Activity:
Each line of the listing is to be retyped exactly as given.
Start of Block
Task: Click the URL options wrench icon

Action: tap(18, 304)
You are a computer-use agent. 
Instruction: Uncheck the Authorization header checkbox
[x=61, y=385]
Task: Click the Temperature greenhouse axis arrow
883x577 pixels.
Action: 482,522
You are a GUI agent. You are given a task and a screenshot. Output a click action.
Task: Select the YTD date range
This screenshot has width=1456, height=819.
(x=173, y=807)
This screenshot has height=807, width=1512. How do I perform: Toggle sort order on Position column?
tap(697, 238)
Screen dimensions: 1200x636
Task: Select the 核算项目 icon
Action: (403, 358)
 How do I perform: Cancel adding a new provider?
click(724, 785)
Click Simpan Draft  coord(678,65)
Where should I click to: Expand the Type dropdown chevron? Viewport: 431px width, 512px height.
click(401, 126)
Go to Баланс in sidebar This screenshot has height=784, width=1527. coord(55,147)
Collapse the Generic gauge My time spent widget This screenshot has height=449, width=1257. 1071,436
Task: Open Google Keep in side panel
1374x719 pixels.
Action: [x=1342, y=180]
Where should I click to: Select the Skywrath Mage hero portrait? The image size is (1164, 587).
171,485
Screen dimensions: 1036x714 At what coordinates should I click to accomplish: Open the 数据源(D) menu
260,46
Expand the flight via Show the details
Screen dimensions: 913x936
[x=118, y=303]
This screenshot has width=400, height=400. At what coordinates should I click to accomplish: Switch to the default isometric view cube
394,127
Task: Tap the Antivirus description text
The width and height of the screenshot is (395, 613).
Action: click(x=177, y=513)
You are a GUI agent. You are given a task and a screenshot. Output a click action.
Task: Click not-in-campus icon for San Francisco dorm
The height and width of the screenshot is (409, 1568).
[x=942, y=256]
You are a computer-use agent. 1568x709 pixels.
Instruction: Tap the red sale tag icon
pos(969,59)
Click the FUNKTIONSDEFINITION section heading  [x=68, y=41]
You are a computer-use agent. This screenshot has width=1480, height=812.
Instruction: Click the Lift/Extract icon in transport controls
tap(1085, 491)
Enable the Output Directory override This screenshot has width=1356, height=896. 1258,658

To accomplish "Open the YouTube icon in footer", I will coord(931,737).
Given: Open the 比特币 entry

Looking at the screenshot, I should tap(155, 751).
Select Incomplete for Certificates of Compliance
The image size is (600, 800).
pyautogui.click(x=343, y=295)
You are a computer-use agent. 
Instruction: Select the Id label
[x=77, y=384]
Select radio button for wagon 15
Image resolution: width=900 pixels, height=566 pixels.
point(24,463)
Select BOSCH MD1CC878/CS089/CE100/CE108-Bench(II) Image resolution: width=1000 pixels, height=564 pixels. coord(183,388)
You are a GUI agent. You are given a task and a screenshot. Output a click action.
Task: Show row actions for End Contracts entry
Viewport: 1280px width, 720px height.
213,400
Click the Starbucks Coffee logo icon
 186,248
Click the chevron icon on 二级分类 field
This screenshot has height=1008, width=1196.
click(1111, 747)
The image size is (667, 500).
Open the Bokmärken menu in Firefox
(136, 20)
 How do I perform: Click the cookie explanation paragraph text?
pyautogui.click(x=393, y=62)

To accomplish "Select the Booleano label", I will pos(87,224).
End of Block
Reply:
Task: Click the URL options wrench icon

Action: tap(18, 304)
You are a computer-use agent. 
Instruction: Uncheck the Authorization header checkbox
[x=61, y=385]
Task: Click the Temperature greenhouse axis arrow
883x577 pixels.
Action: 482,522
You are a GUI agent. You are given a task and a screenshot. Output a click action.
Task: Select the YTD date range
This screenshot has width=1456, height=819.
(x=173, y=807)
This screenshot has height=807, width=1512. How do I perform: Toggle sort order on Position column?
tap(697, 238)
Screen dimensions: 1200x636
Task: Select the 核算项目 icon
Action: (403, 358)
 How do I perform: Cancel adding a new provider?
click(724, 785)
Click Simpan Draft  coord(678,65)
Where should I click to: Expand the Type dropdown chevron? Viewport: 431px width, 512px height.
click(401, 126)
Go to Баланс in sidebar This screenshot has height=784, width=1527. coord(55,147)
Collapse the Generic gauge My time spent widget This screenshot has height=449, width=1257. 1071,436
Task: Open Google Keep in side panel
1374x719 pixels.
Action: [x=1342, y=180]
Where should I click to: Select the Skywrath Mage hero portrait? The image size is (1164, 587).
171,485
Screen dimensions: 1036x714 At what coordinates should I click to accomplish: Open the 数据源(D) menu
260,46
Expand the flight via Show the details
Screen dimensions: 913x936
[x=118, y=303]
This screenshot has width=400, height=400. At what coordinates should I click to accomplish: Switch to the default isometric view cube
394,127
Task: Tap the Antivirus description text
The width and height of the screenshot is (395, 613).
Action: click(x=177, y=513)
You are a GUI agent. You are given a task and a screenshot. Output a click action.
Task: Click not-in-campus icon for San Francisco dorm
The height and width of the screenshot is (409, 1568).
[x=942, y=256]
You are a computer-use agent. 1568x709 pixels.
Instruction: Tap the red sale tag icon
pos(969,59)
Click the FUNKTIONSDEFINITION section heading  [x=68, y=41]
You are a computer-use agent. This screenshot has width=1480, height=812.
Instruction: Click the Lift/Extract icon in transport controls
tap(1085, 491)
Enable the Output Directory override This screenshot has width=1356, height=896. 1258,658

To accomplish "Open the YouTube icon in footer", I will coord(931,737).
Given: Open the 比特币 entry

Looking at the screenshot, I should tap(155, 751).
Select Incomplete for Certificates of Compliance
The image size is (600, 800).
pyautogui.click(x=343, y=295)
You are a computer-use agent. 
Instruction: Select the Id label
[x=77, y=384]
Select radio button for wagon 15
Image resolution: width=900 pixels, height=566 pixels.
point(24,463)
Select BOSCH MD1CC878/CS089/CE100/CE108-Bench(II) Image resolution: width=1000 pixels, height=564 pixels. coord(183,388)
You are a GUI agent. You are given a task and a screenshot. Output a click action.
Task: Show row actions for End Contracts entry
Viewport: 1280px width, 720px height.
213,400
Click the Starbucks Coffee logo icon
 186,248
Click the chevron icon on 二级分类 field
This screenshot has height=1008, width=1196.
click(1111, 747)
The image size is (667, 500).
Open the Bokmärken menu in Firefox
(136, 20)
 How do I perform: Click the cookie explanation paragraph text?
pyautogui.click(x=393, y=62)

To accomplish "Select the Booleano label", I will pos(87,224).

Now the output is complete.